School of Civil Engineering and Environmental Science, University of Oklahoma Norman, OK, 73019, USA.
School of Computer Science, University of Oklahoma Norman, OK, 73019, USA.
Chemosphere. 2021 Jul;275:130124. doi: 10.1016/j.chemosphere.2021.130124. Epub 2021 Feb 26.
This work explores the use of supervised machine learning as a tool for identifying the source of per- and polyfluorinated alkyl substances (PFAS) in water samples on the basis of the detected component concentrations. Specifically, the work focuses on distinguishing between PFAS used in aqueous film forming foam (AFFF) fire suppression applications, and PFAS from other sources. The fact that many sites contaminated with legacy PFOS-based AFFF formulations are dominated by perfluorinated sulfonates can make it tempting to naïvely classify samples dominated by perfluorinated sulfonates as being of AFFF origin. However, a large fraction of samples do not follow this pattern, including some of the most important cases, such as legacy PFOS-based AFFF far from its source. Although PFAS composition can vary substantially at a site as a result of mobility differences between components and other factors, the hypothesis driving the work is that compositional patterns created in the environment can be recognized across different sites by machine learning, and used for source allocation. This work builds on earlier preliminary work by the authors based on a small dataset. This work is based on a much larger 8040-sample dataset, and explores different preprocessing approaches, as well as how feature selection impacts classification performance. The results of this work strongly support the idea that supervised machine learning based on composition can identify patterns that can be used to distinguish PFAS sources. The results provide new insights into selection of classifiers and features for source identification based on PFAS sample composition.

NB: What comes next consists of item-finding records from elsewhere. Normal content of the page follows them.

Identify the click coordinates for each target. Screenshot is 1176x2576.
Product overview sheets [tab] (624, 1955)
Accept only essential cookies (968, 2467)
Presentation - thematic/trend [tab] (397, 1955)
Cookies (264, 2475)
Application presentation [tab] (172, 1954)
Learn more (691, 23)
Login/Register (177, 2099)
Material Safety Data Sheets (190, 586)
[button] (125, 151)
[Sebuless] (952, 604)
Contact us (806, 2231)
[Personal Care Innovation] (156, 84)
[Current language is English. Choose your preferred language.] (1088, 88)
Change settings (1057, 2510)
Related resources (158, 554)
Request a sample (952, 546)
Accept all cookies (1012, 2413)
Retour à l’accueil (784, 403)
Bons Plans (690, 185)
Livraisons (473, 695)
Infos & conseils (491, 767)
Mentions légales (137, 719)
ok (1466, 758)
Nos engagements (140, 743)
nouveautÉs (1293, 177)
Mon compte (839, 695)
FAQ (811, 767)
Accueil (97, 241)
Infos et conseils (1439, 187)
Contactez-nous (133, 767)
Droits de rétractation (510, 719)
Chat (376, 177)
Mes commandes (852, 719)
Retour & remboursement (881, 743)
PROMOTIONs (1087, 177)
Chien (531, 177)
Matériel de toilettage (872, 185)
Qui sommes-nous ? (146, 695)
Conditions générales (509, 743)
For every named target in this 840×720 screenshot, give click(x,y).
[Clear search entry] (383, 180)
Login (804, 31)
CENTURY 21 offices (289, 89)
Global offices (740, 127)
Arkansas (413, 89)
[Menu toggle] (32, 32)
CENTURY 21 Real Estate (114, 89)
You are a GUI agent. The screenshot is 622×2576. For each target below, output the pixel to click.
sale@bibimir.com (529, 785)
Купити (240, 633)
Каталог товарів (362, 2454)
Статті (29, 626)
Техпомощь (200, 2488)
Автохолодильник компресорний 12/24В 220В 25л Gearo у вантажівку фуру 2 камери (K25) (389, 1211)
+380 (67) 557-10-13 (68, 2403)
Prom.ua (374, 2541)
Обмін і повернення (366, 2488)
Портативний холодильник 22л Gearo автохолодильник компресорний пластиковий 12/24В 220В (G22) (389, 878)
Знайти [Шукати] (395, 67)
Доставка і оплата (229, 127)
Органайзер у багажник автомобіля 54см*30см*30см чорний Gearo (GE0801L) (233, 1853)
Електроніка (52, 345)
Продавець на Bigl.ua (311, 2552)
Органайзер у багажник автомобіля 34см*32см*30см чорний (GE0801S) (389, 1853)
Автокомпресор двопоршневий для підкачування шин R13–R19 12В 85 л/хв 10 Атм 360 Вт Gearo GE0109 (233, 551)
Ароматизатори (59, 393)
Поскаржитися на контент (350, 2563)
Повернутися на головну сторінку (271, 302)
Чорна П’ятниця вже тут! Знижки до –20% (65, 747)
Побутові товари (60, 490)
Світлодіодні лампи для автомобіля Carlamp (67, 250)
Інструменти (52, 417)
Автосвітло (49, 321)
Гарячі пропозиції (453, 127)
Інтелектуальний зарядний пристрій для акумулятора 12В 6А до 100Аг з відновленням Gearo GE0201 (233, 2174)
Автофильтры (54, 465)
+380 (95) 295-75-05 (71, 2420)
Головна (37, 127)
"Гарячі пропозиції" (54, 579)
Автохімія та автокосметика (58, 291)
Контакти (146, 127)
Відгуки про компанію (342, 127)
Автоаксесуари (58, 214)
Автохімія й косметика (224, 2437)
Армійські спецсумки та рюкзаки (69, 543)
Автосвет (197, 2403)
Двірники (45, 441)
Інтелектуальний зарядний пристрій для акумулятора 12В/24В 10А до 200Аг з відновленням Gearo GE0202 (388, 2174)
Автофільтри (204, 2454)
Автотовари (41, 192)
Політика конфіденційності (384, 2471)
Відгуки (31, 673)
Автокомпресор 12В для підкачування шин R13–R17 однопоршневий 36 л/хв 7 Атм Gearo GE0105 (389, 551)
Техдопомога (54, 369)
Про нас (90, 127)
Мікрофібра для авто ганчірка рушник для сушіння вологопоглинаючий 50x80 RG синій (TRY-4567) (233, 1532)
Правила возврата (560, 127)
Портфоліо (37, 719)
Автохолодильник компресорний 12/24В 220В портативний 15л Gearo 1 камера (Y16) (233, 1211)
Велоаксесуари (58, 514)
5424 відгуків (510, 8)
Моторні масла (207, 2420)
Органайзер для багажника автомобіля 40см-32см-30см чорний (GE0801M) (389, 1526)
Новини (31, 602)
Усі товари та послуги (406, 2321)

本研究探讨了基于检测到的成分浓度,利用监督机器学习来识别水样中全氟和多氟烷基物质(PFAS)来源的方法。具体而言,本研究侧重于区分用于水成膜泡沫(AFFF)灭火剂中的 PFAS 与其他来源的 PFAS。许多受含 legacy PFOS 的 AFFF 制剂污染的地点主要受全氟磺酸根的影响,这使得人们很容易天真地将主要由全氟磺酸根组成的样品归类为源自 AFFF。然而,很大一部分样品并不遵循这种模式,包括一些最重要的情况,例如远离其来源的 legacy PFOS 基 AFFF。尽管由于成分之间的迁移差异和其他因素,一个地点的 PFAS 组成可能会发生很大变化,但推动这项工作的假设是,环境中形成的成分模式可以通过机器学习在不同地点被识别,并用于源分配。这项工作建立在作者之前基于小数据集的初步研究基础上。本研究基于一个更大的 8040 个样本数据集,探索了不同的预处理方法,以及特征选择对分类性能的影响。这项工作的结果强烈支持了这样一种观点,即基于成分的监督机器学习可以识别出可用于区分 PFAS 来源的模式。研究结果为基于 PFAS 样品成分的源识别选择分类器和特征提供了新的见解。